--- STUDY MATERIAL ---
<<<<
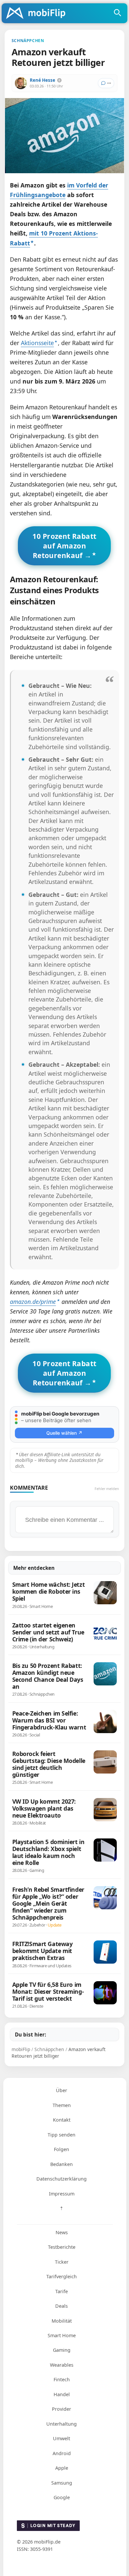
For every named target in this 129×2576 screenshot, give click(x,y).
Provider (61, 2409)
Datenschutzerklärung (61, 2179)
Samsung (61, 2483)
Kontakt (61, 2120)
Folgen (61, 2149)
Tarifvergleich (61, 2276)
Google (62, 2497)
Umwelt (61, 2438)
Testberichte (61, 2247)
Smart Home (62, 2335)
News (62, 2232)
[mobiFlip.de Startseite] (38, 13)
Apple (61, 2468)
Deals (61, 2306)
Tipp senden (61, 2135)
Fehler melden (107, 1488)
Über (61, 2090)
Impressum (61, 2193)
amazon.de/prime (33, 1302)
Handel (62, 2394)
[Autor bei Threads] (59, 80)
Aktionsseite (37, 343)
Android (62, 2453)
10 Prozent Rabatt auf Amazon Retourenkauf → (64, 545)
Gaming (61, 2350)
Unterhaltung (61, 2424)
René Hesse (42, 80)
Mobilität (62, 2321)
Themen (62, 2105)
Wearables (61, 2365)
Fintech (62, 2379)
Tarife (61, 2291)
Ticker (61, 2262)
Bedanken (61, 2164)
>>>>
<<<<
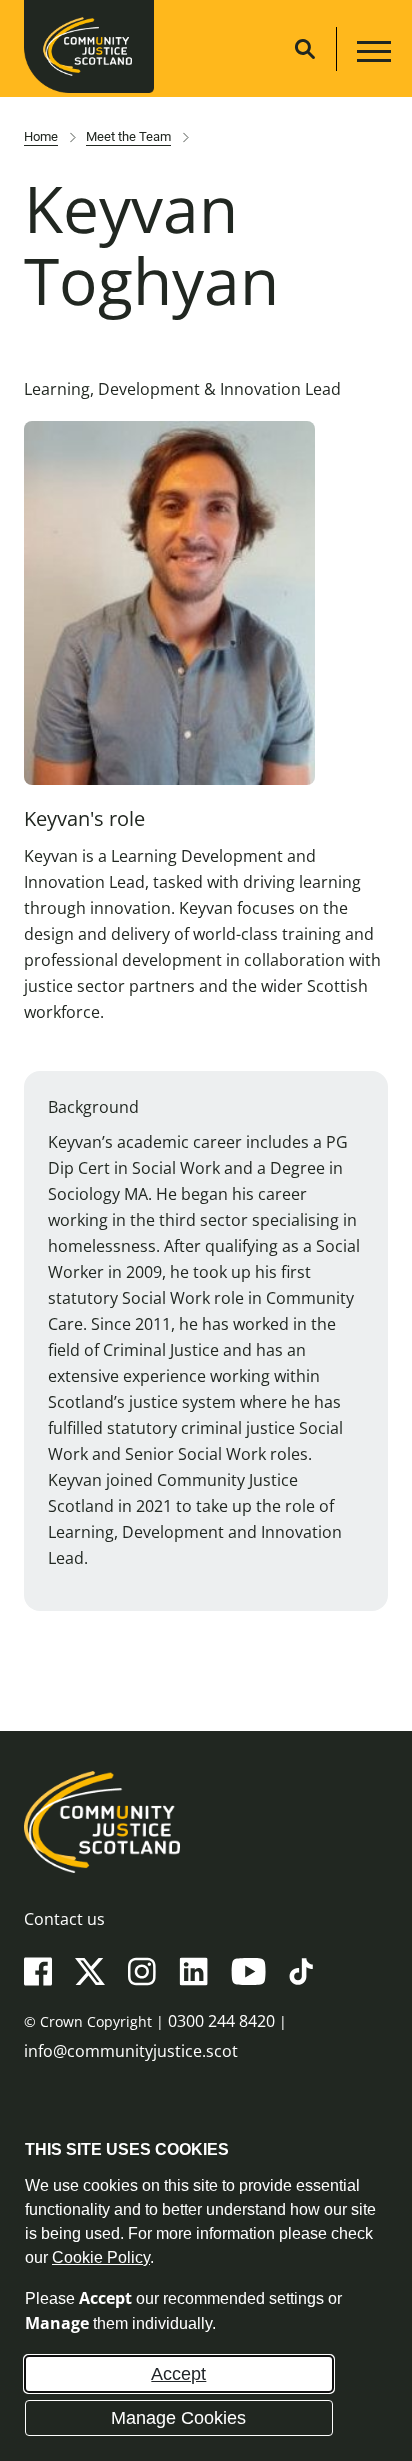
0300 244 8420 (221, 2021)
>>>>
--- TASK OBJECTIVE ---
Copy range, inclusive: the line holding "Fehler melden (107, 1488)" to the line holding "Bedanken (61, 2164)". Reproduce exactly those lines of the records above and no others.

--- WRITTEN SOLUTION ---
Fehler melden (107, 1488)
Über (61, 2090)
Impressum (61, 2193)
amazon.de/prime (33, 1302)
Handel (62, 2394)
[Autor bei Threads] (59, 80)
Aktionsseite (37, 343)
Android (62, 2453)
10 Prozent Rabatt auf Amazon Retourenkauf → (64, 545)
Gaming (61, 2350)
Unterhaltung (61, 2424)
René Hesse (42, 80)
Mobilität (62, 2321)
Themen (62, 2105)
Wearables (61, 2365)
Fintech (62, 2379)
Tarife (61, 2291)
Ticker (61, 2262)
Bedanken (61, 2164)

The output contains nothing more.